• **DIRECTIONS**:
All lines with the word "agent" must be pulled from the entries below.
====== ENTRIES SHOWN
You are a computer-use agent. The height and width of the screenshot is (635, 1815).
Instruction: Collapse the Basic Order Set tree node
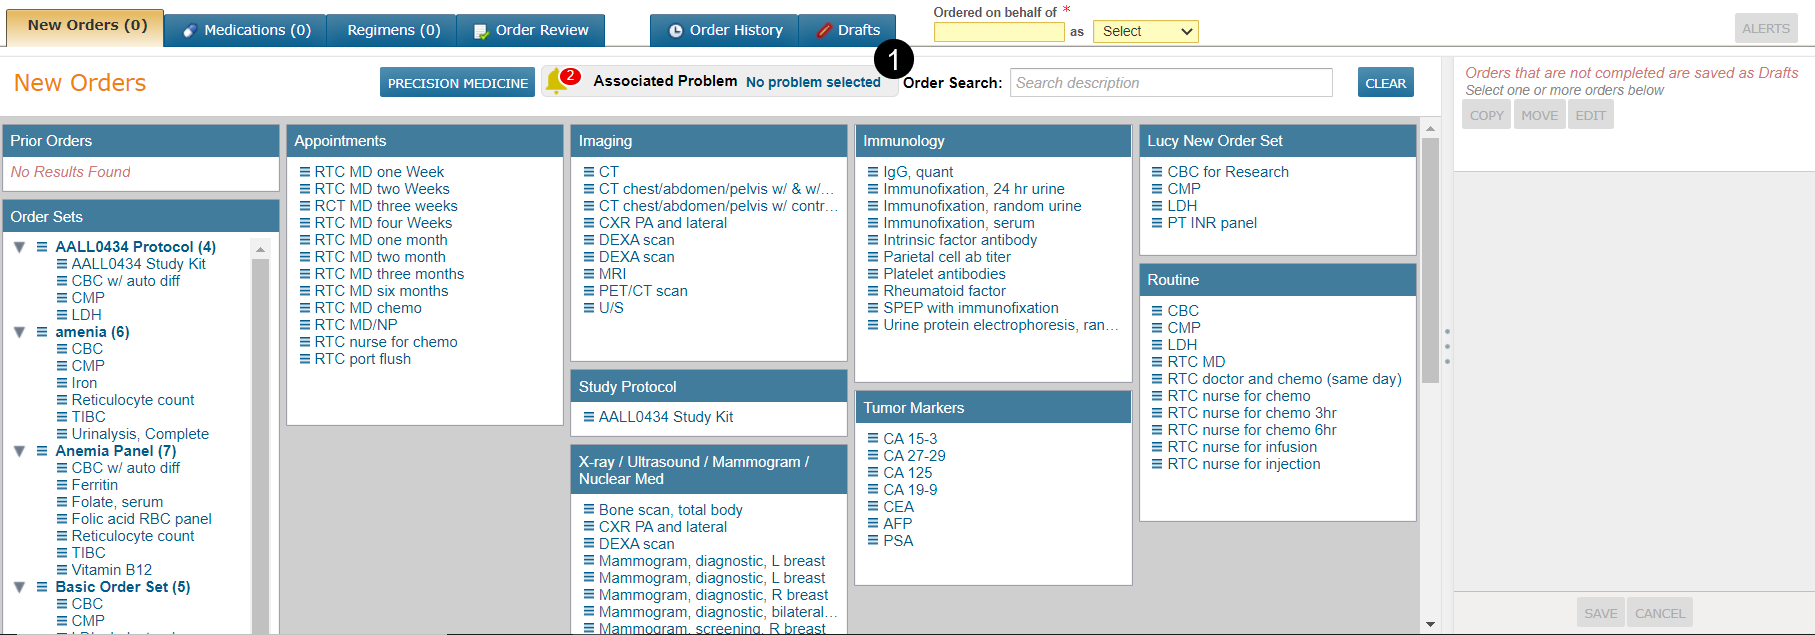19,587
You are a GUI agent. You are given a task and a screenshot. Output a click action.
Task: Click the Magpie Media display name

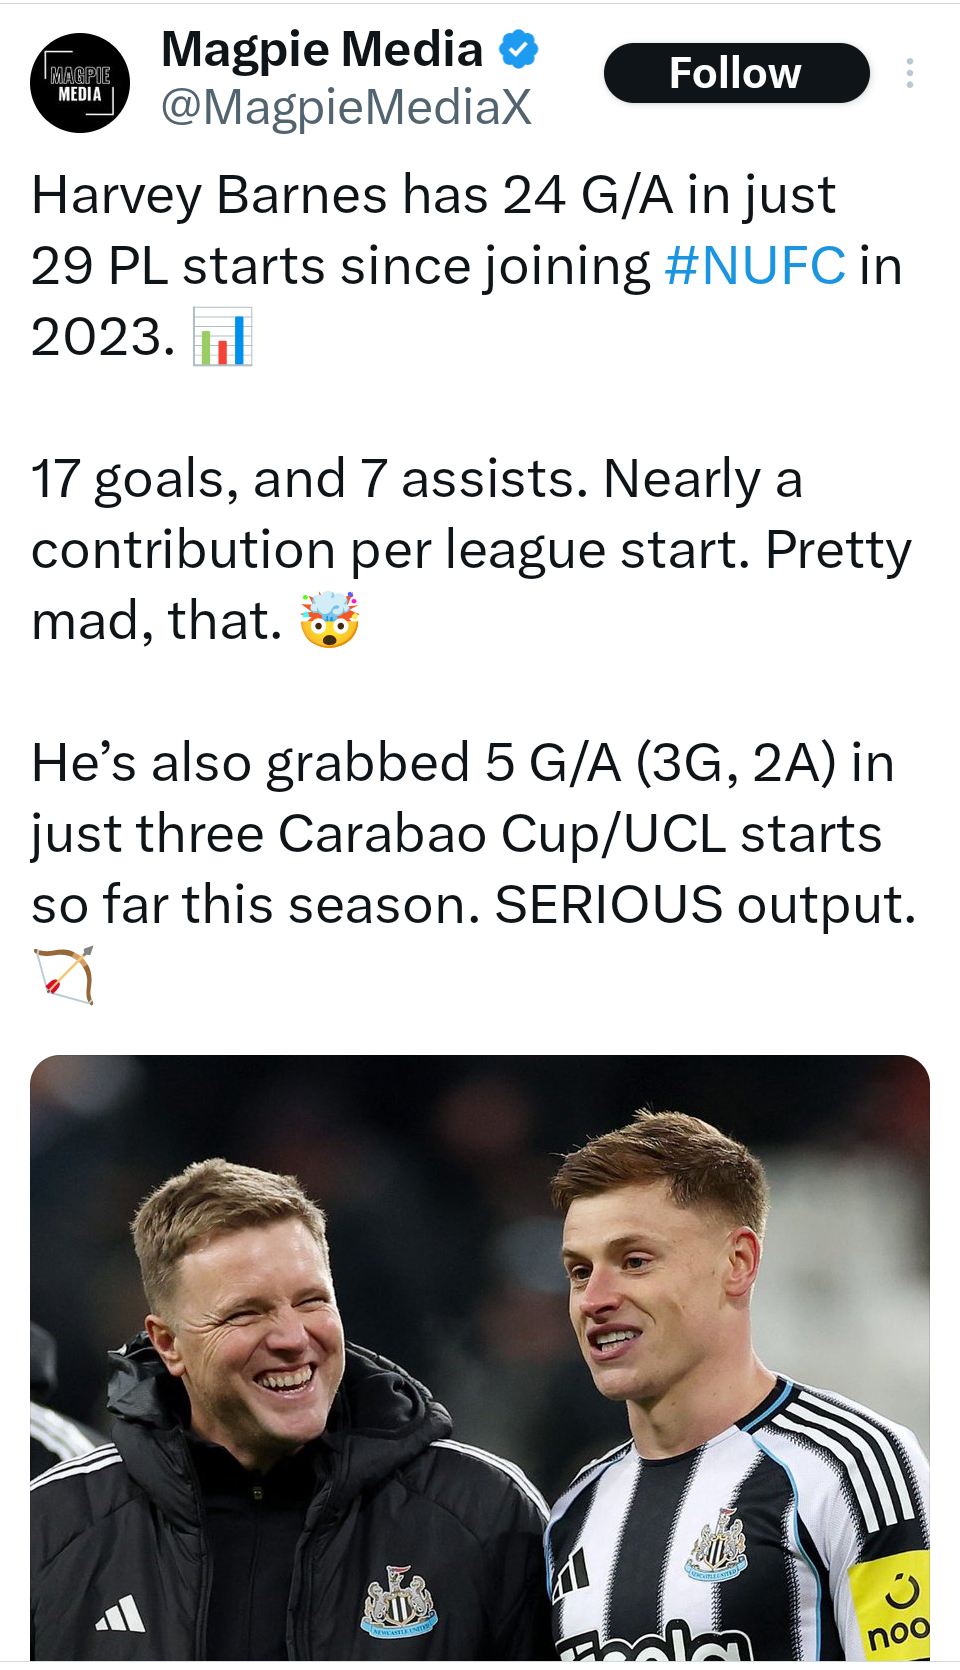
============
====== ENTRIES SHOWN
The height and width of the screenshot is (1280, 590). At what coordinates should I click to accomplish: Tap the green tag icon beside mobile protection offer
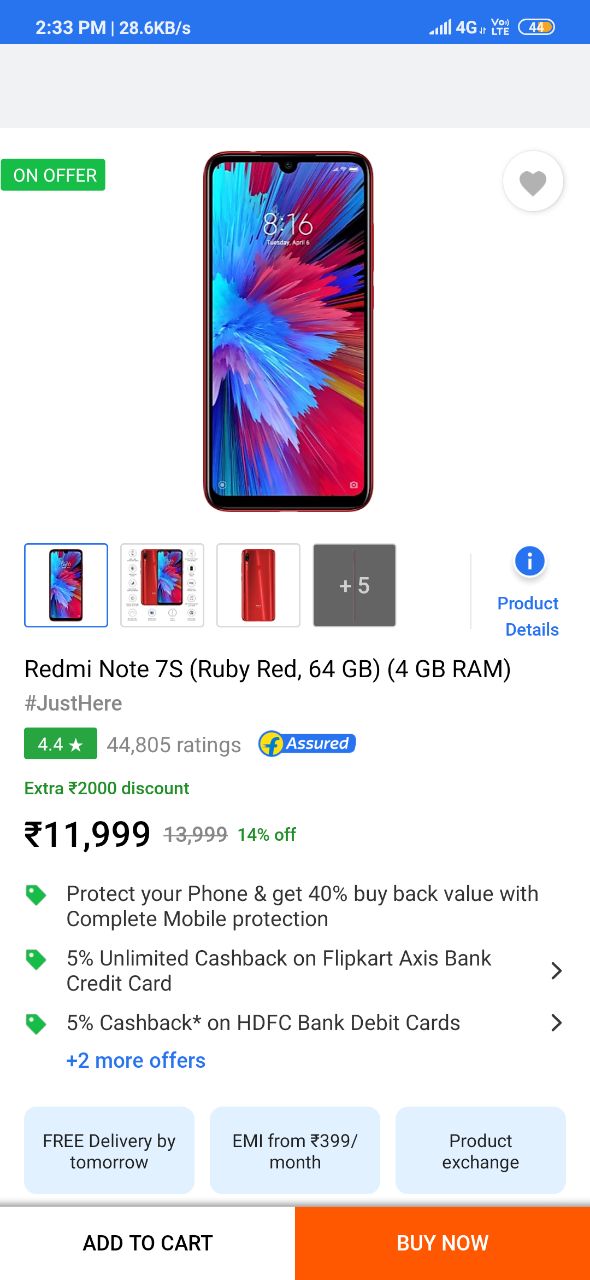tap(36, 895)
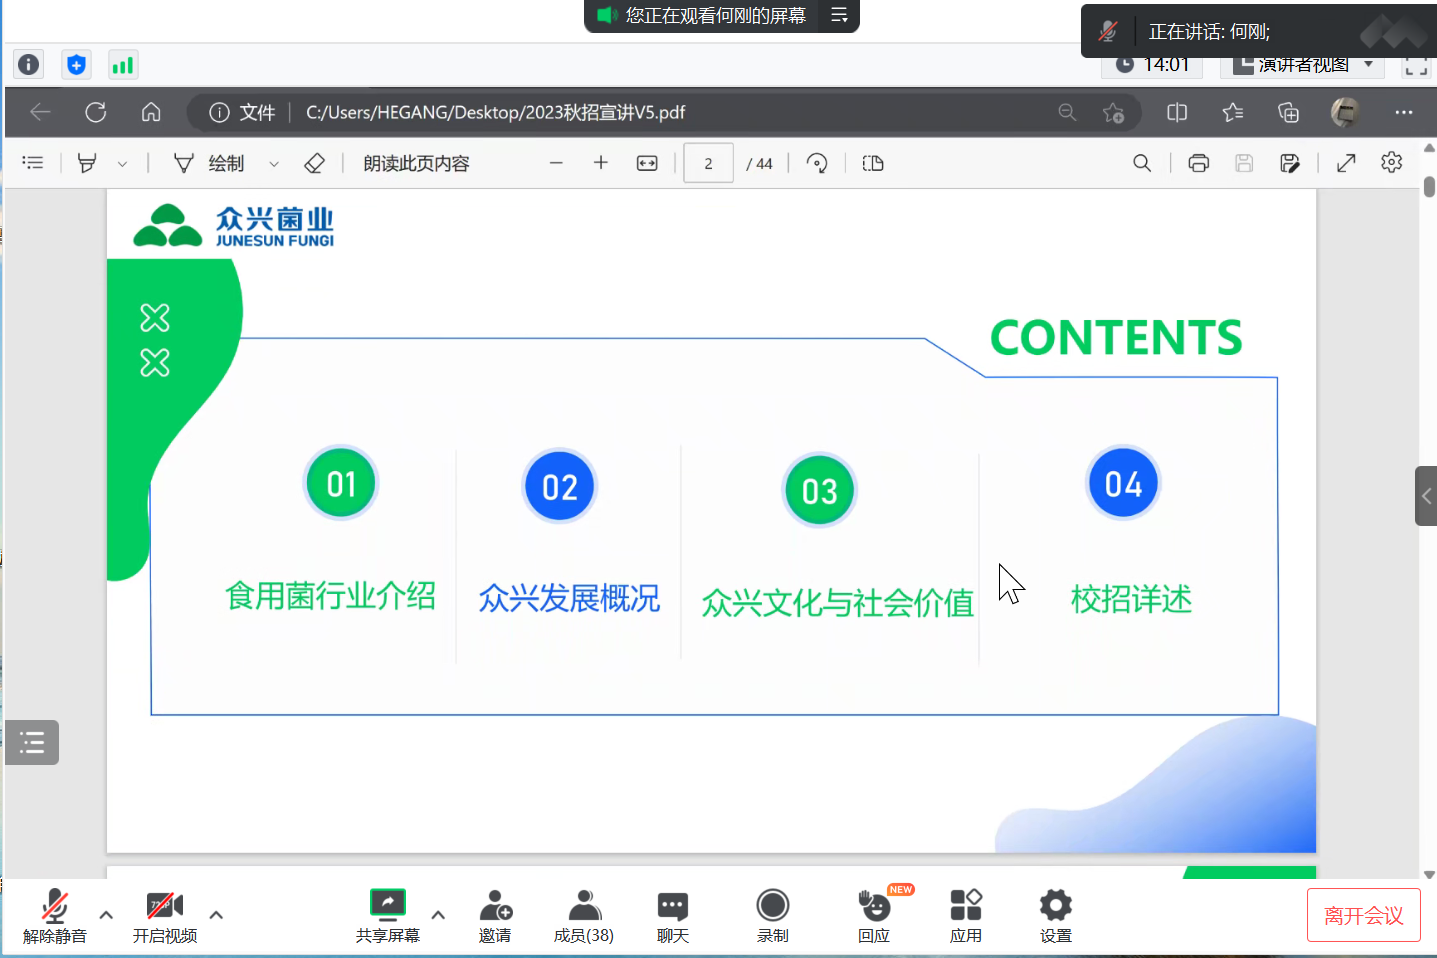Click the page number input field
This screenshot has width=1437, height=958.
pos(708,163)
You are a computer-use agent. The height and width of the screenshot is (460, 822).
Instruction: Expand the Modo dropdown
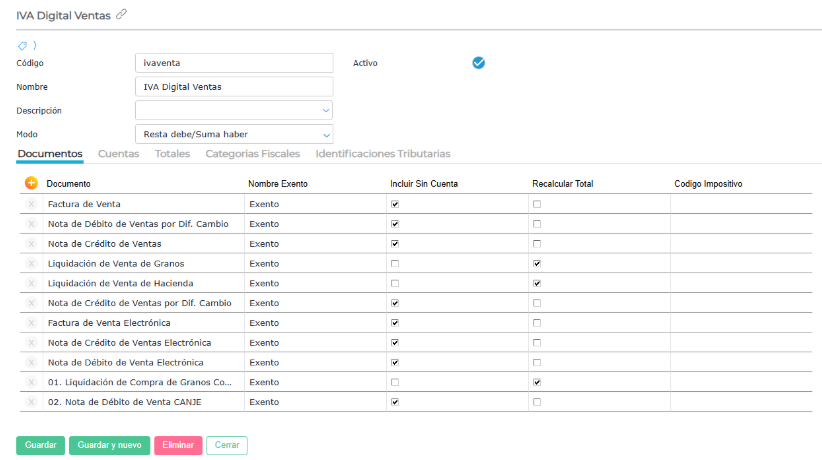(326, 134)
============
• **TASK ANSWER**:
You are a computer-use agent. The height and width of the screenshot is (635, 1815).
You are a GUI agent. You are given a task and a screenshot. Output a click action.
You are a computer-use agent. The height and width of the screenshot is (460, 822).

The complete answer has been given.